Re: [eigen] Indexes: why signed instead of unsigned?

[ Thread Index | Date Index | More lists.tuxfamily.org/eigen Archives ]


On 5/17/10, leon zadorin <leonleon77@xxxxxxxxx> wrote:
> On 5/17/10, Benoit Jacob <jacob.benoit.1@xxxxxxxxx> wrote:
>> 2010/5/16 leon zadorin <leonleon77@xxxxxxxxx>:
> [...]
>>> but also for the purposes of speed
>>> such as better utilization of CPU cache-lines (esp. for the
>>> frequently-used portions of the code).
> [...]
>>> sizeof(uint_fast32_t) is still 4 (i.e. != sizeof(uint_fast64_t))
>>>
>>> thereby implying to me that if I am running a 64 bit platform and I
>>> *don't* need > 4billion(s) elements in my matricies et al, then using
>>> (u)int_fast32_t may be faster/more-efficient (as per vendors
>>> evaluation of 'fast') than the implied 64-bit variant...
>>
>> On x86-64, 64bit integers are really just as fast as 32bit integers. I
>> tried benchmarking that to be sure, see attached file a.cpp.
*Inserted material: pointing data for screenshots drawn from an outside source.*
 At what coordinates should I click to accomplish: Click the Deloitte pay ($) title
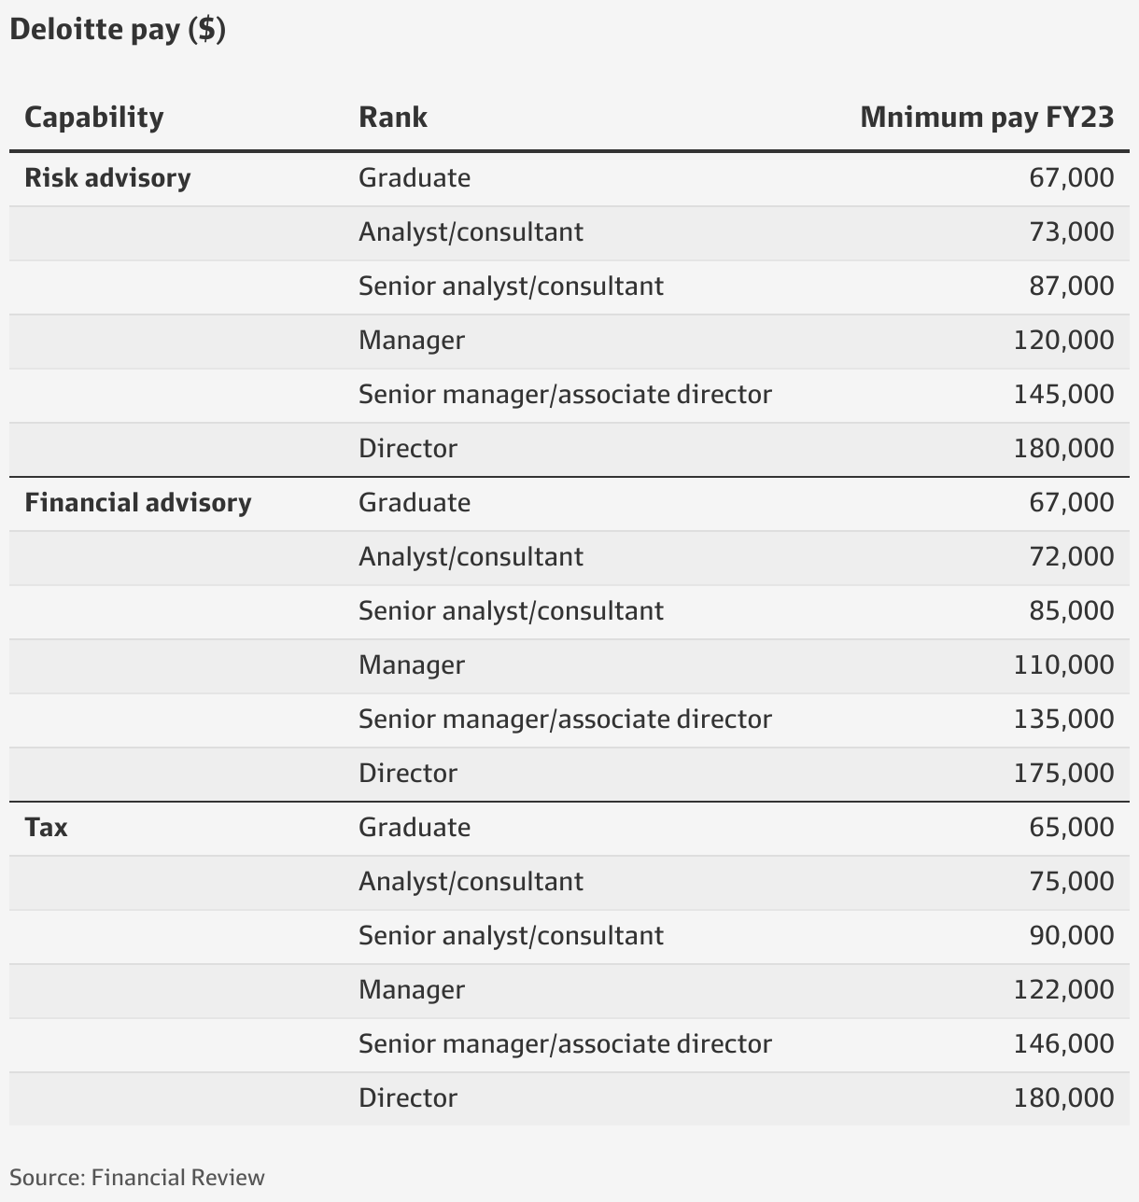tap(118, 30)
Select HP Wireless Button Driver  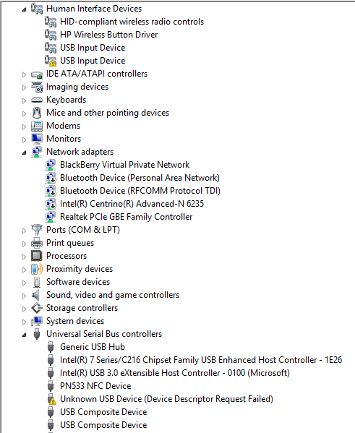[x=109, y=35]
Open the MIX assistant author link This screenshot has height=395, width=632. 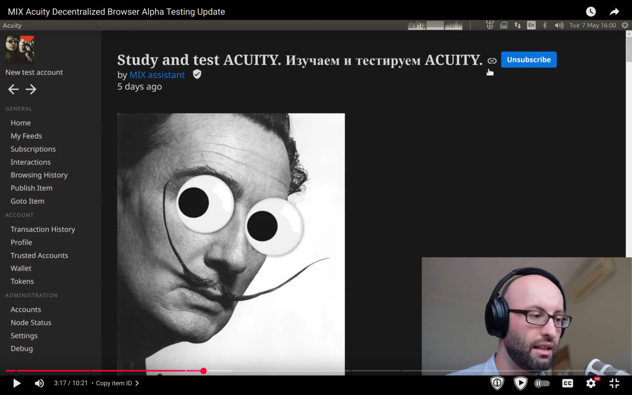[x=157, y=75]
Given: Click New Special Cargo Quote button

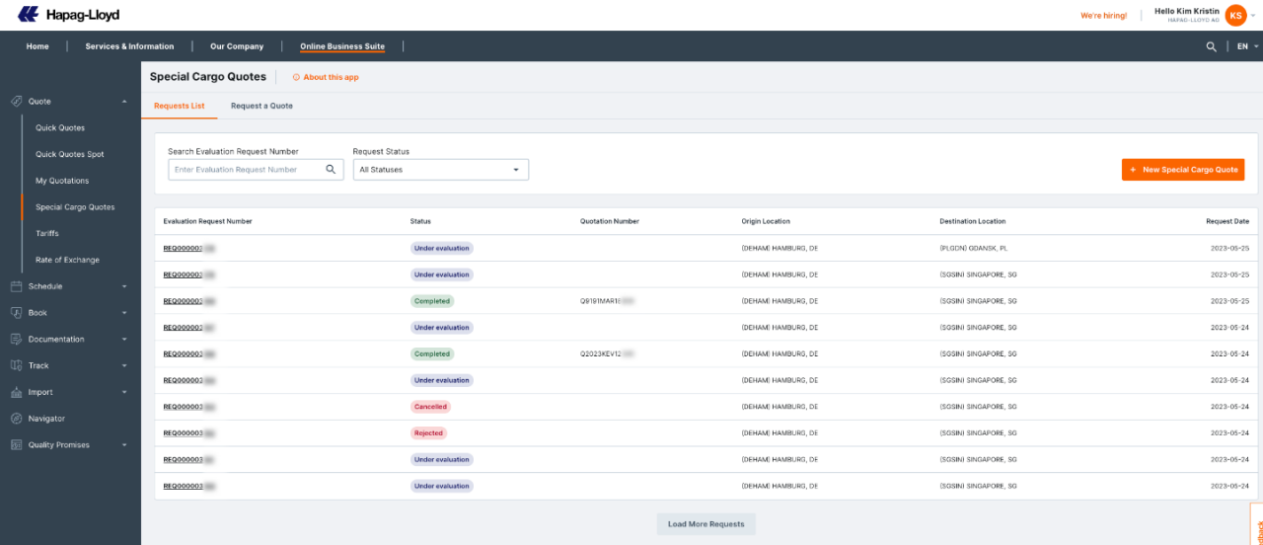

Results:
>>
>> ##### 10:33:12 ~/cuisine$ g++ -O2 a.cpp -o a -I ../eigen-clone/ -lrt
>> && ./a 2>/dev/null
>> op: add
>>   index type of size: 4
>>     time: 0.431198
>>   index type of size: 8
>>     time: 0.430843
> [...]
>
> Well ok, but what was the a.cpp testing and making sure of?
>
> From this excerpt:
>
> [...]
>   index_type j = 1234, k = 5678;
>   for(index_type i = 0; i < 500000000; ++i)
>   {
>     j += i;
>     j = op::run(j, i);
>     ++k;
>     k = op::run(j, k);
>   }
> [...]
>
> we can make 2 observations at least:
>
> 1) the CPU-cache utilization is not being tested at all -- i.e. there
> are only a very very few variables (thusly memory locations) involved
> (about 2 or 3 ?) ... so the speed test is mostly to do with register
> rinsing/trashing. However when it comes to accessing more variables
> (in combination with other data occupying the cache) then the price of
> more blowouts of cache-lines may become more noticeable (albeit
> cacheline size is not 1 byte, still the point stands).
>
> 2) Not so important, but worth mentioning I guess: compile-time
> loop-length and constant-folding may impact on the compiler's final
> code w.r.t. how much of the 32 vs 64 bit code is actually rolled into
> constants... and how much of the loop is partially unrolled based on
> which compilation options may be used by a given project etc...
>
> Having said this -- I'm sorry for not re-testing your code as much as
> I'd like (no time you see -- it's very late-night/early-morning and my
> head is not working :-), but a somewhat ugly and an extremely-rushed
> hack indicates slightly different results (esp for multiplication):
>
> template<typename op> void bench_op_and_type()
> {
>   typedef typename op::index_type index_type;
>   std::cout << "  index type of size: " << sizeof(index_type) << std::endl;
>   index_type j = printf(""), k = printf("") - 2;
>   int64_t const limit(3000000000 + printf(""));
>   ::timespec start;
>   ::clock_gettime(CLOCK_PROF, &start);

minor clarification: CLOCK_PROF (but was also tried with equivalent of
realtime with the same observations) is due to FreeBSD (7.2) not
supporting your timer's clock mode (in BenchTimer) for
clock_gettime... in so far is I could spend time finding out...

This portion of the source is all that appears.